FACT: Once They Took Effect, President Obama's Economic Policies Turned The Private-Sector Job Market Around
The Economy Shed Almost Eight Million Jobs Under Republican Policies Before The Recovery Act Could Affect The Economy. According to economist Robert J. Shapiro:
From December 2007 to July 2009 - the last year of the Bush second term and the first six months of the Obama presidency, before his policies could affect the economy - private sector employment crashed from 115,574,000 jobs to 107,778,000 jobs. Employment continued to fall, however, for the next six months, reaching a low of 107,107,000 jobs in December of 2009. So, out of 8,467,000 private sector jobs lost in this dismal cycle, 7,796,000 of those jobs or 92 percent were lost on the Republicans' watch or under the sway of their policies. Some 671,000 additional jobs were lost as the stimulus and other moves by the administration kicked in, but 630,000 jobs then came back in the following six months. The tally, to date: Mr. Obama can be held accountable for the net loss of 41,000 jobs (671,000 - 630,000), while the Republicans should be held responsible for the net losses of 7,796,000 jobs. [Sonecon.com, 8/10/10, emphasis added]
Since June 2009, The Private Sector Has Gained Over One Million Net Jobs. According to Bureau of Labor Statistics data, there were 107,936,000 private-sector jobs in June 2009. As of June 2011, the most recent report available, the data show that total is up to 108,953,000 — a net gain of 1,017,000 jobs in the private sector. [BLS.gov, accessed 7/10/11]

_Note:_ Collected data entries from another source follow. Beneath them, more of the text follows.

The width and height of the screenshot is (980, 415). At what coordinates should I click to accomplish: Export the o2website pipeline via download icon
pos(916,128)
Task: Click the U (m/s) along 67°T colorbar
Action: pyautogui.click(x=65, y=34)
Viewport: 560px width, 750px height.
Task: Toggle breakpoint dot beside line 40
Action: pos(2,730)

Since Summer 2009, The Private Sector Has Added Jobs While The Public Sector Has Shrunk. Political Correction prepared a chart based on Bureau of Labor Statistics data showing cumulative job gains and losses in the public and private sectors since summer 2009 (click to enlarge):
PolitiFact: "True" That "Most Job Losses" Happened Before Obama Policies Took Effect. According to PolitiFact's analysis of President Obama's statement that "most of the jobs that we lost were lost before the economic policies we put in place had any effect": "Looking at BLS data on seasonally adjusted non-farm employment from December 2007, when the recession officially began, to January 2009, the month before the stimulus was enacted (a 25-month period), the jobs number declined by 4.4 million. ... When [Obama] refers to his economic policies, we presume he is referring to his main economic stimulus, the American Recovery and Reinvestment Act. It passed in February 2009, but it took several months before the impact of its spending was felt in the economy. Job loss didn't stop, but Obama is right that it slowed down. In the 19 months from February 2009 through September 2010, the month of the most recent preliminary data, the overall job decline in the private and public sectors was 2.6 million. And the number of jobs lost per month has declined from around 700,000 a month at the beginning of the administration to months in which there were small net gains. ... 'I watched the president on Stewart's show last night, and I thought his basic point about the timing of the employment losses was correct and ought to be noncontroversial,' Gary Burtless, a labor markets expert at the centrist-to-liberal Brookings Institution said in an e-mail." [PolitiFact.com, 10/27/10, emphasis added]
BLS: The Private Sector Added 2.1 Million Jobs From February 2010 To April 2011. According to the Bureau of Labor Statistics: "Total nonfarm payroll employment increased by 244,000 in April, and the private sector added 268,000 jobs. Employment rose in a number of service-providing industries, manufacturing, and mining. Since a recent low in February 2010, total payroll employment has grown by 1.8 million. Private sector employment has increased by 2.1 million over the same period." [BLS.gov, 5/6/11]
There Have Been 15 Consecutive Months Of Private-Sector Job Growth. Below is a graph prepared by the Office of the Democratic Leader showing monthly private-sector job gains and losses:
[Office of the Democratic Leader, 6/3/11, via Flickr]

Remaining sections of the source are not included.